Tuesday, August 16, 2011

Missing people...

So, it has been 14 months since Grandpa Ross passed away.  I've been missing him SO much!  When I was packing for Snowbird, I started grabbing movies that he'd want to watch, without even thinking.  Needless to say Italian Job did not make the cut this year.  I don't remember doing this last year, and I know this was our second year up there without him.  A couple nights ago, I had a dream about him.  It was a really weird dream about me helping someone out at our Back to School Bash that's coming up this weekend, and no one came.  (Hopefully it wasn't a sign of things to come :))  Anyways, all of a sudden he was there sitting in a lawn chair, and I ran to him like a little girl, and said that I'd missed him so much!  We talked for a while, and he told me he loved me, and that he wasn't going to leave me again, and then right after that, he said he had to leave for a while, and he was gone.
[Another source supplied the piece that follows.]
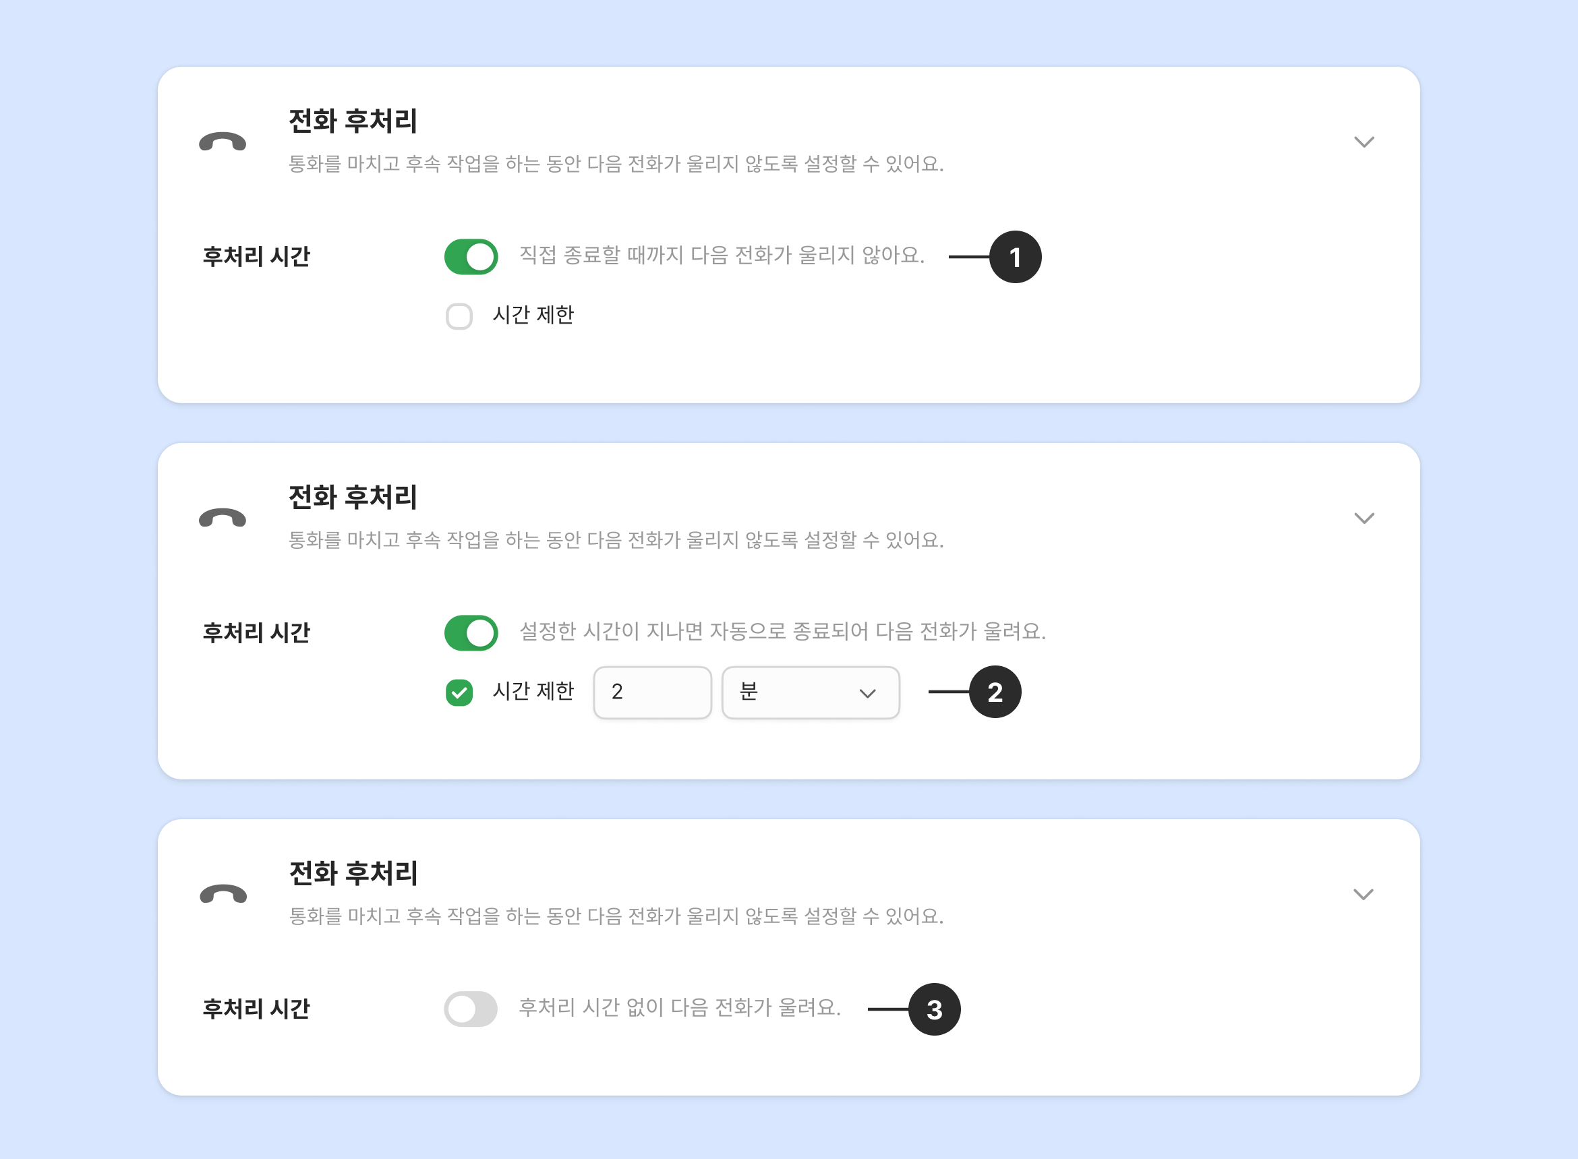Disable the middle card's 후처리 시간 toggle
The height and width of the screenshot is (1159, 1578).
[471, 633]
It has been 8 months and 12 days since Grandma Mamie passed away.  I've been so grateful not to be driving behind the Apple Village bus.  There for a while, everywhere I went it was in front of me, and I'd just break down bawling.  This week has been interesting, though.  Yesterday at Maverick, one of her CNA's was there.  It was one from the place we had her in last.  (I can't even remember the name of the place, weird.)  She was the one who kept telling us it was going to happen any second, and to not go anywhere without the phone.  Seeing her made me physically sick.  Then, today, while playing the piano at McKay-Dee, her hospice nurse walked in, and I was so excited to see her.  It's so weird that so many people were such a major part of our lives, but are gone now.  It seems like we lost a lot of people, when we lost that cute little Grandma.  On Sunday, I'm playing a musical number in Apple Village's sacrament meeting.  We'll see if I can get through that without crying my eyes out!  :)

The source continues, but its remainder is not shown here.